◆ **Work instructions**
Examine the material below. Gather every line in which the string "agent" appears.

◆ **Task data**
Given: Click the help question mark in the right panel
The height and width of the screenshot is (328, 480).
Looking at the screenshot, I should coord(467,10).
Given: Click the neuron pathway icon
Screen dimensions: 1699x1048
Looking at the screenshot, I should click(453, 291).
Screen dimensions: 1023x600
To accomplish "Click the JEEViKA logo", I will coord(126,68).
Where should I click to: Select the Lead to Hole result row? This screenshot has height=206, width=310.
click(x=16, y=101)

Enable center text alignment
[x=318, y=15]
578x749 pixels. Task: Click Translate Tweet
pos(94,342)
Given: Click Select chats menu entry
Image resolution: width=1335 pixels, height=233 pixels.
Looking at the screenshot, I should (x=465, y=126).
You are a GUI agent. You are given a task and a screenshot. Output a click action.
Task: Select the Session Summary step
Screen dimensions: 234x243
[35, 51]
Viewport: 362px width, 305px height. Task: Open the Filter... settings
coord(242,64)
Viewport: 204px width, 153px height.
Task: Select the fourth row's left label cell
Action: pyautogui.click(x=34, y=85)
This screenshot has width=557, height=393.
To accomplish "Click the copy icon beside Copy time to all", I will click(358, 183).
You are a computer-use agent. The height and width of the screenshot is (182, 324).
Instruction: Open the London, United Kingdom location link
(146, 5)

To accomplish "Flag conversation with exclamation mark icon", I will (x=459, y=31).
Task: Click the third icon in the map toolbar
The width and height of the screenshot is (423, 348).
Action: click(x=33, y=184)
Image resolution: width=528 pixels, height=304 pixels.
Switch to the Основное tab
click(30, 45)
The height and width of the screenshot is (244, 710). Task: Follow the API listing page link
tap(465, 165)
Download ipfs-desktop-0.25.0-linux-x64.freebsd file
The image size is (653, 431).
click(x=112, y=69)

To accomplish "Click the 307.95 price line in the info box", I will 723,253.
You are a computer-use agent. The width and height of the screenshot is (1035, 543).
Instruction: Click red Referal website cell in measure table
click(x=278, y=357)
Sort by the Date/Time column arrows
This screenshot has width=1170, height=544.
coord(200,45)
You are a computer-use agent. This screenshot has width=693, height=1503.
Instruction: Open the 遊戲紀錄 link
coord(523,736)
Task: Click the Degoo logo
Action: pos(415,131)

◆ **Response area**
You are a GUI agent. You are given a task and a screenshot. Output a click action.
You are a computer-use agent. The height and width of the screenshot is (182, 324).
You are a computer-use agent. The width and height of the screenshot is (1035, 543).
You are a computer-use agent. This screenshot has width=693, height=1503.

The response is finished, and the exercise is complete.